プロピオニバクテリウム属
チオグリコレート培地の上で増殖するPropionibacterium acnes
分類
P. acidifaciens[1]
P. acidipropionici[1]
P. acnes[1]
P. australiense[1]
P. avidum[1]
P. cyclohexanicum[1]
P. damnosum[1]
P. freudenreichii [1]
P. granulosum[1]
P. jensenii[1]
P. lymphophilum [1]
P. microaerophilu[1]
P. namnetense[1]
P. olivae [1]
P. propionicus[1]
P. thoenii[1]
プロピオニバクテリウム属(ぷろぴおにばくてりうむぞく、Propionibacterium)あるいはプロピオン酸菌属は、グラム陽性、嫌気性で、放線菌門に分類される棒状の細菌の一属である。特殊なトランスカルボキシラーゼ酵素を用いてプロピオン酸を合成することからその名がつけられている[2]。

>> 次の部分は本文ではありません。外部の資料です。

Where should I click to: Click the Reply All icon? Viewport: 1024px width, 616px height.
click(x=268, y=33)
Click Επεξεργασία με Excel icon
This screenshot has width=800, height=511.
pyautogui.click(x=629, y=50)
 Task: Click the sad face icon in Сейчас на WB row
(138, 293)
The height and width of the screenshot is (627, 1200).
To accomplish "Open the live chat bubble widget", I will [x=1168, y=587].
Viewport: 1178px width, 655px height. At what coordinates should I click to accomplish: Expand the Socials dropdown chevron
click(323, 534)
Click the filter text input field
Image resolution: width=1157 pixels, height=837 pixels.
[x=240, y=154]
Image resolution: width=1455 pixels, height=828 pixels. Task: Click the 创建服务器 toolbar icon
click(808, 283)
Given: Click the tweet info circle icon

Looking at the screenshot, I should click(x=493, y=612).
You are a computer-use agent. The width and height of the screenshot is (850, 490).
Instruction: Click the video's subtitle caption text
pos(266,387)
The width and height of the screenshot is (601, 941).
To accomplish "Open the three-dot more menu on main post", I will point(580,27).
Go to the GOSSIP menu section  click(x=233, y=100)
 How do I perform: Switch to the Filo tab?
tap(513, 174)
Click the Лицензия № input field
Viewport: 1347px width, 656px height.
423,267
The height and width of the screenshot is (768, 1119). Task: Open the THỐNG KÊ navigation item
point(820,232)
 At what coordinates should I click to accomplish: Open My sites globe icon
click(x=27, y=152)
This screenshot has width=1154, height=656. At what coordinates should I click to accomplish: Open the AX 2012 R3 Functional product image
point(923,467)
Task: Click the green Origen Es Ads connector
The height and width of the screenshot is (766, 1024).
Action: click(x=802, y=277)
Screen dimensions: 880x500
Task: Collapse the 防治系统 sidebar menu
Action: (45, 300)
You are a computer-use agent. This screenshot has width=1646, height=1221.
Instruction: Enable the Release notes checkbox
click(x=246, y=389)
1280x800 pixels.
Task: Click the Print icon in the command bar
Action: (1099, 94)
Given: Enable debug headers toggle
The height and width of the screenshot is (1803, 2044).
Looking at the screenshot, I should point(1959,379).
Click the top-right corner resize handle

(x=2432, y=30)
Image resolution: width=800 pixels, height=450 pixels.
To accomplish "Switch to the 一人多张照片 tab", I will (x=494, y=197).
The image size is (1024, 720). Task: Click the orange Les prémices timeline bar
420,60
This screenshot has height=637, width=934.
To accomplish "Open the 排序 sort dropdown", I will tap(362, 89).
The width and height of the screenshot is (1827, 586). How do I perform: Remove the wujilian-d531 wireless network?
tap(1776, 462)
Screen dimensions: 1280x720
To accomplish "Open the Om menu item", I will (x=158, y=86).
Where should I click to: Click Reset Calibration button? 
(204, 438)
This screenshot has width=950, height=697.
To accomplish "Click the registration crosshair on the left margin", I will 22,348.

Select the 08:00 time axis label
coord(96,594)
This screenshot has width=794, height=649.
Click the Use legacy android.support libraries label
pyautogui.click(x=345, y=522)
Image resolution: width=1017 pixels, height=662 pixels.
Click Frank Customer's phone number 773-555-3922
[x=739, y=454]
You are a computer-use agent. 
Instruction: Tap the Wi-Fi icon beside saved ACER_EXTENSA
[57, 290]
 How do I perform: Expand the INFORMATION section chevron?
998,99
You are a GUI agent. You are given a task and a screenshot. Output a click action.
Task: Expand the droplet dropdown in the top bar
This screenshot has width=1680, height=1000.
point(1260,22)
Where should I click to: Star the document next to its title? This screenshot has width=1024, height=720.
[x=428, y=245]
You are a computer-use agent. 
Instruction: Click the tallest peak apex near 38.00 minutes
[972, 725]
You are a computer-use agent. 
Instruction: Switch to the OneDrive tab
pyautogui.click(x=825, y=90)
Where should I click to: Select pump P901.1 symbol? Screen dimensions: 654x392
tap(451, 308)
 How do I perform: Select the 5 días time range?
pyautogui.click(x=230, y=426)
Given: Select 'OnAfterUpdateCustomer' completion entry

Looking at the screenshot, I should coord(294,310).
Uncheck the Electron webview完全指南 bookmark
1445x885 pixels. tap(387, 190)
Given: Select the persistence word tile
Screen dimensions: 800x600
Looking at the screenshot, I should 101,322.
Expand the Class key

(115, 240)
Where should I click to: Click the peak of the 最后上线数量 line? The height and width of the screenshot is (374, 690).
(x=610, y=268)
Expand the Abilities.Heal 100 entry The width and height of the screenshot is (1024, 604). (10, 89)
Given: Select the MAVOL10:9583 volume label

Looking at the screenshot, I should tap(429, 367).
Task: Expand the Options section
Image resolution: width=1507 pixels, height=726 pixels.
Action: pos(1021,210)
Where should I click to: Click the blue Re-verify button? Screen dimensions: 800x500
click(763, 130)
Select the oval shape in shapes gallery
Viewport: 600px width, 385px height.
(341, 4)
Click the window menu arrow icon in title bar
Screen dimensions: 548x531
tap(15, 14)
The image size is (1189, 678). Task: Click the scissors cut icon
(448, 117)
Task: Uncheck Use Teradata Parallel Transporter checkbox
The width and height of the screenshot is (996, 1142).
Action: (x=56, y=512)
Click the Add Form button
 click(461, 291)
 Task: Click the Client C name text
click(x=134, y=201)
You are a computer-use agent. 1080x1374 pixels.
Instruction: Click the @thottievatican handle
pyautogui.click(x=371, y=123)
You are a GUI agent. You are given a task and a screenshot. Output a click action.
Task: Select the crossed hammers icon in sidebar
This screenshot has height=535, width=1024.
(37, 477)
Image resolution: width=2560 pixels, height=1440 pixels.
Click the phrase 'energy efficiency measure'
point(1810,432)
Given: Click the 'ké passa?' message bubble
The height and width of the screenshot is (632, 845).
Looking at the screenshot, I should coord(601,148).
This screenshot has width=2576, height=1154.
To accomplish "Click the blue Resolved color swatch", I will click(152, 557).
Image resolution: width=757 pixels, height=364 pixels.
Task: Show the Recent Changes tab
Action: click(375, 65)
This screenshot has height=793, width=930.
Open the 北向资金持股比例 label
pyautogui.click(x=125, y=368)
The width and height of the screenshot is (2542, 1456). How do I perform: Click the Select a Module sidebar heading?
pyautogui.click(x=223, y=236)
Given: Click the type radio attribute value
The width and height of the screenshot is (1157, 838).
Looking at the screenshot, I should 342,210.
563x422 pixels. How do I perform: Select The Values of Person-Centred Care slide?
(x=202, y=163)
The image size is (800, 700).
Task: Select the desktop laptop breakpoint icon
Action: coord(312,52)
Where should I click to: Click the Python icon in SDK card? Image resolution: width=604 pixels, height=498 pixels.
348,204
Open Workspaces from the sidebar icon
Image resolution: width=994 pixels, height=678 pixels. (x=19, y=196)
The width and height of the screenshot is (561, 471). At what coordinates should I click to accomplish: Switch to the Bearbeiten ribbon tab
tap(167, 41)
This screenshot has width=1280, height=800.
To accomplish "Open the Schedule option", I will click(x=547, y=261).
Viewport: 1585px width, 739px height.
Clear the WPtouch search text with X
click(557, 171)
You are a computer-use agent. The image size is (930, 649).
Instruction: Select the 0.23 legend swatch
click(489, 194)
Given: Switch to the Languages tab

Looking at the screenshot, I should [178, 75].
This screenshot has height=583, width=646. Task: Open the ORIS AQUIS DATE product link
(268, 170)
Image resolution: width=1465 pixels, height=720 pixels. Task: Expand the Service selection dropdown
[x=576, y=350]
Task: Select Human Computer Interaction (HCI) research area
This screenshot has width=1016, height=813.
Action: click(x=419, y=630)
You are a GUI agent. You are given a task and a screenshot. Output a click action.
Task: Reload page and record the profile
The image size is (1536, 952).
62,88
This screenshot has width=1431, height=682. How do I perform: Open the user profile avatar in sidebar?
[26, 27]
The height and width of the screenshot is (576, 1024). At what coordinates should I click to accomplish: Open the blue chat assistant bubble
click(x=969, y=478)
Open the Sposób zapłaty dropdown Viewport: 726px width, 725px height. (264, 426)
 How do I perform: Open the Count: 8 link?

この属の菌種は、主にヒトおよび他の動物に寄生する通性寄生生物および片利共生生物であり、汗腺、皮脂腺、および皮膚のその他の領域に住んでいる。それらの生息範囲は通常は偏在しており、ほとんどの人にとって害はないが、アクネ菌(Propionibacterium acnes。ただし現在はCutibacterium属に変更)は尋常性?瘡(にきび)などの皮膚疾患に関連している[3]。ある研究調査では、プロピオニバクテリウム属の菌種が最も一般的なヒト皮膚常在菌であると報告している[4]。
プロピオニバクテリウム属の菌種は、ビタミンB12、テトラピロール化合物、プロピオン酸、プロバイオティクス商品およびチーズ産業の製造工程において広く使用されている[5]。
プロピオニバクテリウム・フロイデンライシイ亜種シャーマニイ(Propionibacterium freudenreichii subsp. shermanii)は、チーズ製造においてチーズの「目」と呼ばれる独特の穴を形成するための二酸化炭素の気泡を発生させるために利用されている[6]。 プロピオニバクテリウム属の菌種(Propionibacterium spp.)は時には感染症やそれに類する症状を引き起こすことがある共生細菌である。これらの症状の中で最も研究されているものはアクネ菌(Cutibacterium acnes、以前はPropionibacterium acnesとも)が関わっている尋常性ざ瘡(にきび)である[7]。にきびは、皮脂分泌量の多い皮膚、主に顔や背や胸に見られる炎症性皮膚疾患の一つで、毛包に角質や皮脂が詰まったことによって引き起こされる皮疹である[8][9]。しかしにきびは、感染症として定義することはできない。なぜなら、細菌は病変を引き起こすことなく大部分の人に発見されるためである[8]。